Beginning in the 1990s he became well-known in the diocese for his energy and sense of humor at teen retreats, earned himself the affectionate nickname "Ace" — in reference to the "Ace Ventura" movie character.
"His favorite expression at the closing (retreat) liturgies was to proclaim that the entire weekend was ‘awful’ — full of awe," remarked Theisen, who is currently director of ministry formation for the National Federation for Catholic Youth Ministry.
In a 2008 interview with the Catholic Courier, Father Ventura said his ministry among young people not only gave him pleasure, but also served an important purpose in putting to rest the "children should be seen and not heard" mind-set.
"The older folks should look to the children and not just push them aside. In a few years they are taking our place," he said. "They are the church. We should use the children for the ability and the talents they have."
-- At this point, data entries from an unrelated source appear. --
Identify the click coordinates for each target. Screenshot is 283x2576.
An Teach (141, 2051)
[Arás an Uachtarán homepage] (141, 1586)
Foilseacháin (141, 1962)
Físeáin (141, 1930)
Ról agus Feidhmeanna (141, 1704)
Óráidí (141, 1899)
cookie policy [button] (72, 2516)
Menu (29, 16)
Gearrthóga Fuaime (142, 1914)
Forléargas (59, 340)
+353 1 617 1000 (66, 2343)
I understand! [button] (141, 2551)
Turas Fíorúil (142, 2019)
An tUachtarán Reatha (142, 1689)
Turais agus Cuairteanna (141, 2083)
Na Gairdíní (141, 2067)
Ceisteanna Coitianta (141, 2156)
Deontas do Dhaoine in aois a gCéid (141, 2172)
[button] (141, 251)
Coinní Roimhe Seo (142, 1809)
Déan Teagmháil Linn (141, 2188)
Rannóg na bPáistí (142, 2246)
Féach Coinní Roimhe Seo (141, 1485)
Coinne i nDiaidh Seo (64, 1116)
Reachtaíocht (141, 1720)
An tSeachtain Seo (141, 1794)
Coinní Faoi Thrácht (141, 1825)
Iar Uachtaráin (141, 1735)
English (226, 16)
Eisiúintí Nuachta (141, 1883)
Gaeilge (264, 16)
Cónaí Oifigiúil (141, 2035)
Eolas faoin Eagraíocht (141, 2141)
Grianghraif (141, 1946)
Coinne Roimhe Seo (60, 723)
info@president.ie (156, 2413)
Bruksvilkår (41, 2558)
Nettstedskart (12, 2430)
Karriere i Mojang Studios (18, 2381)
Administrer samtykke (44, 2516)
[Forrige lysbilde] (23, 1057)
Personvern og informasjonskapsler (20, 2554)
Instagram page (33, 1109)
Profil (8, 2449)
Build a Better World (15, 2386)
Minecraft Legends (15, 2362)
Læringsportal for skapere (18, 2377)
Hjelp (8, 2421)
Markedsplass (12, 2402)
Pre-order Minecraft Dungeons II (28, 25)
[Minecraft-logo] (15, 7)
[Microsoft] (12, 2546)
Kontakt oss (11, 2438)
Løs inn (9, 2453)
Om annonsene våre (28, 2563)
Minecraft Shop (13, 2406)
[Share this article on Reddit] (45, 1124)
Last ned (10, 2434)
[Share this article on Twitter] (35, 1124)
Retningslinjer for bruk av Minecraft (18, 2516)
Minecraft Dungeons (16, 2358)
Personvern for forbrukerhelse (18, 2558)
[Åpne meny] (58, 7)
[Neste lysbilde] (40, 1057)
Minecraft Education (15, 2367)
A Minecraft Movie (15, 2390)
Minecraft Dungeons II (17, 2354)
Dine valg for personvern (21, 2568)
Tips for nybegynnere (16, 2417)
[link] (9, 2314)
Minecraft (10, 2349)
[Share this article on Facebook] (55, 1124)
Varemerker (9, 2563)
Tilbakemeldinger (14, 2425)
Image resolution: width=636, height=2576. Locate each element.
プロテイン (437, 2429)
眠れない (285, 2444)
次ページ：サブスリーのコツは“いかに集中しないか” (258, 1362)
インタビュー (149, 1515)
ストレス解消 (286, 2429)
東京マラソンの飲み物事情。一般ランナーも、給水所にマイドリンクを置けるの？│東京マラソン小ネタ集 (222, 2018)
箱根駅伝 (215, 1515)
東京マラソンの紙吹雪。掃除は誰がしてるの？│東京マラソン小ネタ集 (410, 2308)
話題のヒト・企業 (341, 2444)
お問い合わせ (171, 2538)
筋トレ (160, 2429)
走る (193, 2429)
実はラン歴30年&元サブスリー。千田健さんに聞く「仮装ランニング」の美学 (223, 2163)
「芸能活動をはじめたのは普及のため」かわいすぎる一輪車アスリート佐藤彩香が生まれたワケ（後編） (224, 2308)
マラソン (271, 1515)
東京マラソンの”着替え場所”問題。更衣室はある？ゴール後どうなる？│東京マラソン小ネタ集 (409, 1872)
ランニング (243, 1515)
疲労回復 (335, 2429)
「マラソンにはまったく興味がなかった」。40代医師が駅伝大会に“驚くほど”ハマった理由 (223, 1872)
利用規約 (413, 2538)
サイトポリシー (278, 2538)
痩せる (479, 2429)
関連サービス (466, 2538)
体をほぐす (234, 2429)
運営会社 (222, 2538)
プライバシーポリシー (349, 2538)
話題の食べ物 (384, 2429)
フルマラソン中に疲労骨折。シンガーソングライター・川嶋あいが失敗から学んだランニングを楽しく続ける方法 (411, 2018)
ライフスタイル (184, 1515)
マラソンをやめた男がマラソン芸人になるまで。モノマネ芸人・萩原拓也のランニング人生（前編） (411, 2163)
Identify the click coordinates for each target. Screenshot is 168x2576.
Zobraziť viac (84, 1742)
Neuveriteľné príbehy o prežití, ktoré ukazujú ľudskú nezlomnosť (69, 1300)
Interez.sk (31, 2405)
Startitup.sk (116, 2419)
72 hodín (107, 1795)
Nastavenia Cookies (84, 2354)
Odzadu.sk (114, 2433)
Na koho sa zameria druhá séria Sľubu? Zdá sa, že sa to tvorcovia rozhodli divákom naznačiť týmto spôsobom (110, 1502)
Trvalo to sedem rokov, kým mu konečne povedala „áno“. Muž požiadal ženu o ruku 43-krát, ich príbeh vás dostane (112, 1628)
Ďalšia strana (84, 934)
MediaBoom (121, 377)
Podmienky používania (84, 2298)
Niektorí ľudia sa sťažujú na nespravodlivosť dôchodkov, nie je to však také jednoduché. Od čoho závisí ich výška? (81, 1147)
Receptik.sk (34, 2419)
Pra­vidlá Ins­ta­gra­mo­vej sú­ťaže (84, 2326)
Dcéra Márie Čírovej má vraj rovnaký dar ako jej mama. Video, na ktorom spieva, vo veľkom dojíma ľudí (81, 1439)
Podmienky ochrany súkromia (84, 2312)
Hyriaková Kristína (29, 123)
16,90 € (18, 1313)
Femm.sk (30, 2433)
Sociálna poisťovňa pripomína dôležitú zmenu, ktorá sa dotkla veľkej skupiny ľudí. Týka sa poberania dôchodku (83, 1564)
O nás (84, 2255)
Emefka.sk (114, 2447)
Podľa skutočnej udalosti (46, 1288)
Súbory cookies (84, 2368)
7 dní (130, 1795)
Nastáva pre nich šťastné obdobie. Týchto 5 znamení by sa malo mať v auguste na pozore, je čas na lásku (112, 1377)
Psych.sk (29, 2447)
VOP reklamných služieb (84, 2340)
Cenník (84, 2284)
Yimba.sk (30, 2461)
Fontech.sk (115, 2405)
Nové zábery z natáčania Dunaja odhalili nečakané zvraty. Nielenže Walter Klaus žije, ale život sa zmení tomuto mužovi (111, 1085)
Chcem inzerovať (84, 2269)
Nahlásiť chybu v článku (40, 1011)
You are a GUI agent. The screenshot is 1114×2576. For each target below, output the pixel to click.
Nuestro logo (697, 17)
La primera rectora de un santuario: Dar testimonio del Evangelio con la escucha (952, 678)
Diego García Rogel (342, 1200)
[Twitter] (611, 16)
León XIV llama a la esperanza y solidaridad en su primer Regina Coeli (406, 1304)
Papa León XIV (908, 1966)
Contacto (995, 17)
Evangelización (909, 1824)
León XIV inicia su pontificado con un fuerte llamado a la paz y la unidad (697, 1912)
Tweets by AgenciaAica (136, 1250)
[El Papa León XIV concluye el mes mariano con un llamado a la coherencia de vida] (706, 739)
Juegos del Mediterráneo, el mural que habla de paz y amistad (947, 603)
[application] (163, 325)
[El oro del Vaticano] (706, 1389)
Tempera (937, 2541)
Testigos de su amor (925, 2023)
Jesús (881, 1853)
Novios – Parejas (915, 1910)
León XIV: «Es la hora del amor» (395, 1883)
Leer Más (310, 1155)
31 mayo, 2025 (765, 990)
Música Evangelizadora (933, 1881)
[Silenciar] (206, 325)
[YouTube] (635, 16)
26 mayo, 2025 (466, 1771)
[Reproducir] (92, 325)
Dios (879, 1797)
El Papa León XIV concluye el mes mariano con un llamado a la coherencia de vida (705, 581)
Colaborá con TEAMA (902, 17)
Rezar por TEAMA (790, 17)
Jeannie Raisbeck, who first knew Father Ventura at St. Lucy and later was his secretary at Mt. Carmel and Holy Ghost, said the priest sought to start a youth group at every parish at which he was stationed. She added that the priest’s popularity was signified by long lines for receiving the sacrament of reconciliation from him on retreats.
"We’d tell the kids, ‘Why don’t you go to another priest?’ and they’d say, ‘No, I want Father Ace,’" Raisbeck said. "He was very compassionate."
During retirement, Father Ventura created stained-glass windows and lamps, made wine, gardened and did carpentry work. He also provided sacramental assistance at Holy Family Parish in Steuben and Livingston counties, maintaining those duties and staffing youth retreats into his late 80s and even early 90s. In August 2015 Holy Family Parish presented him with a special Christian Witness award.
In recent years Father Ventura resided with Raisbeck and her husband, Thomas, at their Greece home; he died there in his sleep Jan 22, 2016. Raisbeck noted that Father Ventura became a fixture at Greece’s St. John the Evangelist Church during his final years, vesting weekly for Sunday Mass.
His calling hours will be from 2 to 6 p.m. Jan. 25, 2016, at St. John the Evangelist, 2400 W. Ridge Road. Bishop Salvatore R. Matano will preside at Solemn Vespers at the church at 4 p.m.
On Jan. 26, 2016, Father Ventura will lie in state at Sacred Heart Cathedral, 296 Flower City Park, Rochester, from 9:30 to 10:30 a.m., with Bishop Emeritus Matthew H. Clark celebrating his funeral Mass at 10:30 a.m.
Interment will be at Holy Sepulchre Cemetery.